NSA-Affäre hemmt Geschäfte von US-Technologiefirmen

Die NSA-Affäre hinterlässt seine Spuren. Erste Technologiekonzerne vermelden geschäftliche Einbußen. Grund dafür sei "verlorenes" Vertrauen der Kunden.

Die Enthüllungen von Edward Snowden zur Spionage des US-Geheimdienstes NSA beinträchtigen die Geschäfte für das Silicon Valley. Erste Technologiekonzerne vermelden geschäftliche Einbußen, weil ausländische Kunden das Vertrauen verloren haben. So hatte der Netzwerkausrüster Cisco im vergangen Jahr berichtet, dass die Verkäufe in China gelitten hätten.

Kritik wird lauter

Insofern ist es verständlich, dass US-Technologiekonzerne zu den lautesten Kritikern der Überwachungsprogramme zählen. Facebook-Gründer Mark Zuckerberg hatte sich in einem Telefonat direkt bei US-Präsident Barack Obama beschwert. Auch der CEO von Cisco hat den US-Präsidenten wegen der NSA-Spionage kritisiert. "Wir können so einfach nicht arbeiten", schrieb er Ende Mai in einem offenen Brief.

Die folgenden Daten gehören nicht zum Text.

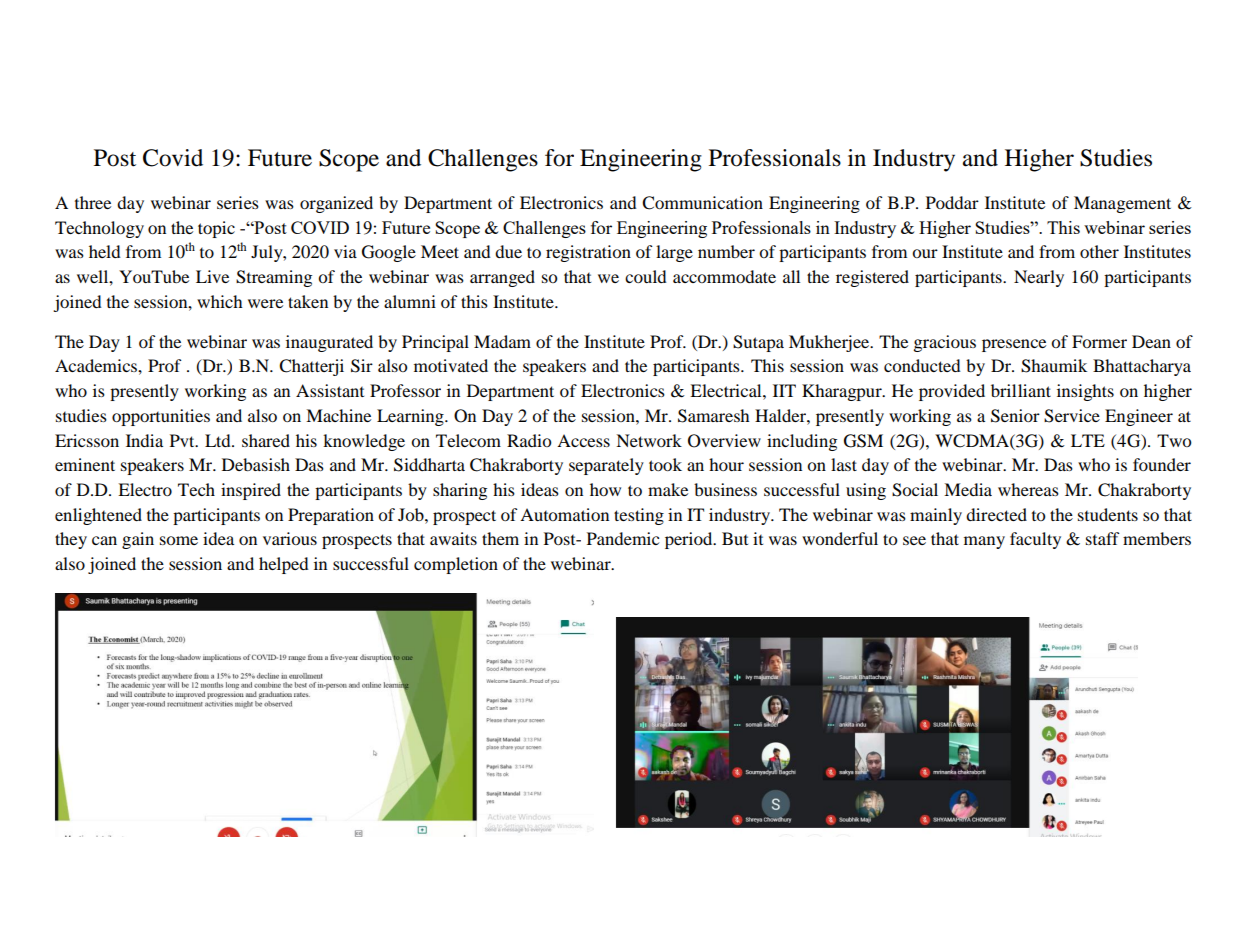  What do you see at coordinates (179, 540) in the screenshot?
I see `some` at bounding box center [179, 540].
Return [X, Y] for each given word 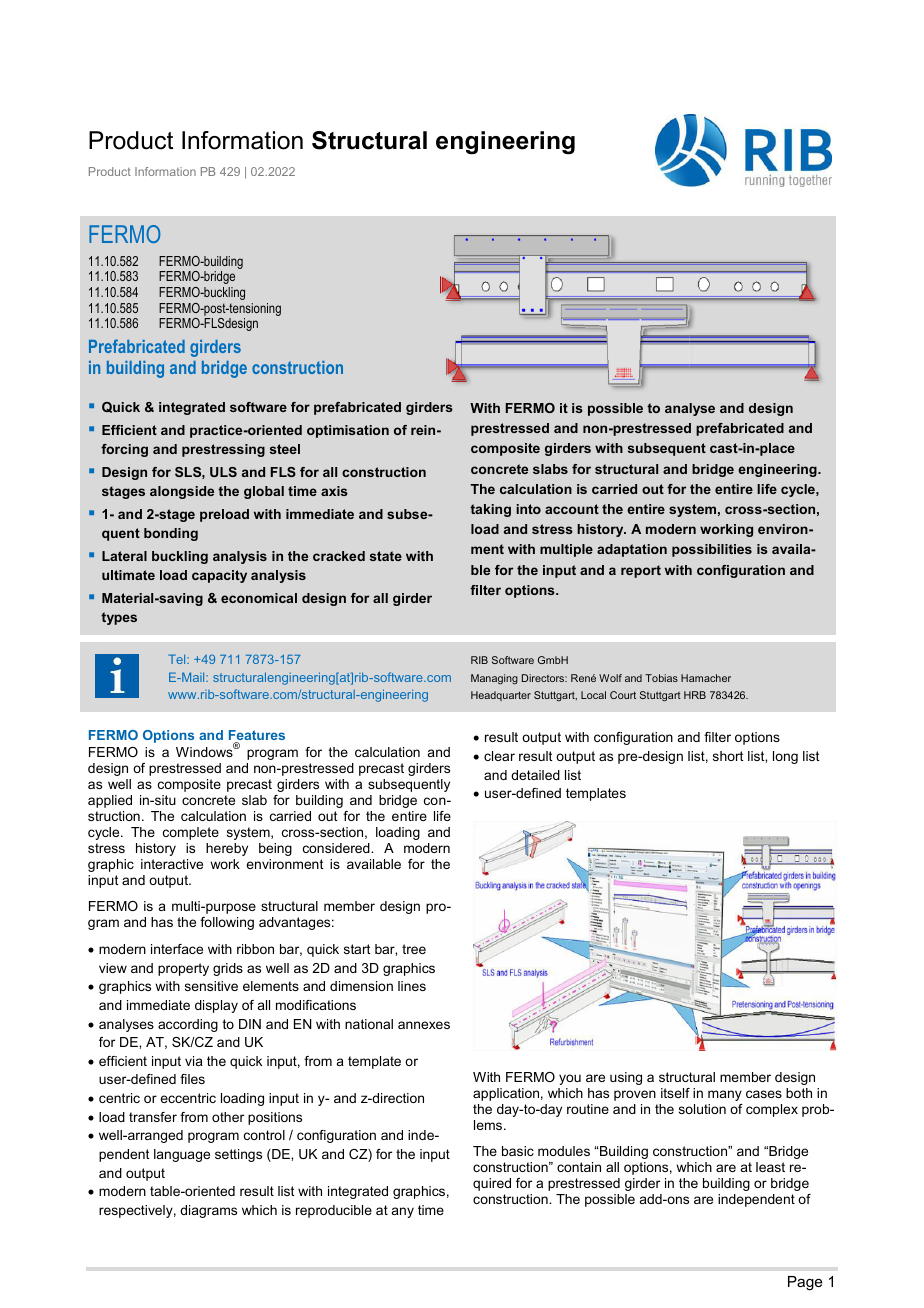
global [264, 492]
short [728, 756]
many [725, 1095]
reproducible [334, 1211]
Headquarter [501, 696]
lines [412, 986]
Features [257, 736]
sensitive [211, 986]
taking [490, 510]
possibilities [712, 550]
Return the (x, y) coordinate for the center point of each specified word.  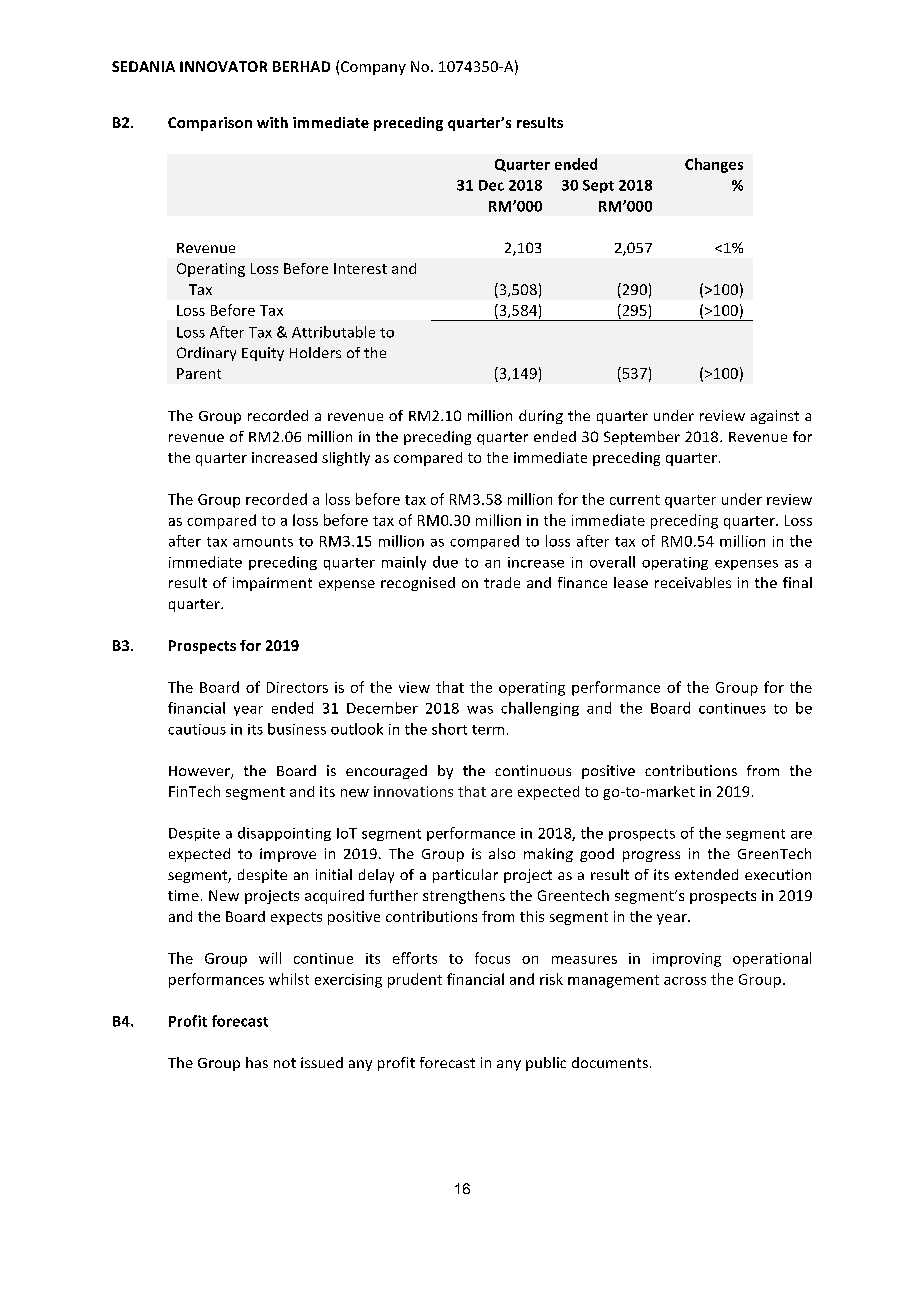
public (546, 1064)
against (775, 417)
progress (651, 856)
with (272, 122)
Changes (714, 165)
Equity (263, 354)
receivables (693, 582)
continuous (533, 770)
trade (502, 582)
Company (373, 68)
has (257, 1062)
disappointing (284, 834)
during (541, 417)
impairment (272, 584)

Microsoft wiederum fechtet derzeit vor Gericht einen Streit aus, dessen Ausgang die Zukunft einer ganzen Branche mitbestimmen dürfte. Es geht um die Forderung der US-Behörden, Zugriff auf E-Mail-Inhalte eines Kunden zu bekommen, dessen Daten auf einem Server in Irland liegen. Microsoft wehrt sich dagegen. In der realen Welt könne ein US-Staatsanwalt ja auch nicht einfach einen Durchsuchungsbeschluss in einem anderen Land durchsetzen, argumentiert Microsoft.

Branchengrößen wie Apple, Cisco, AT&T und Verizon unterstützen den Windows-Konzern. Der Hintergrund: Cloud-Computing-Anbieter aus den USA werben damit, dass in ausländischen Rechenzentren gelagerte Daten vor dem Zugriff der US-Behörden geschützt seien.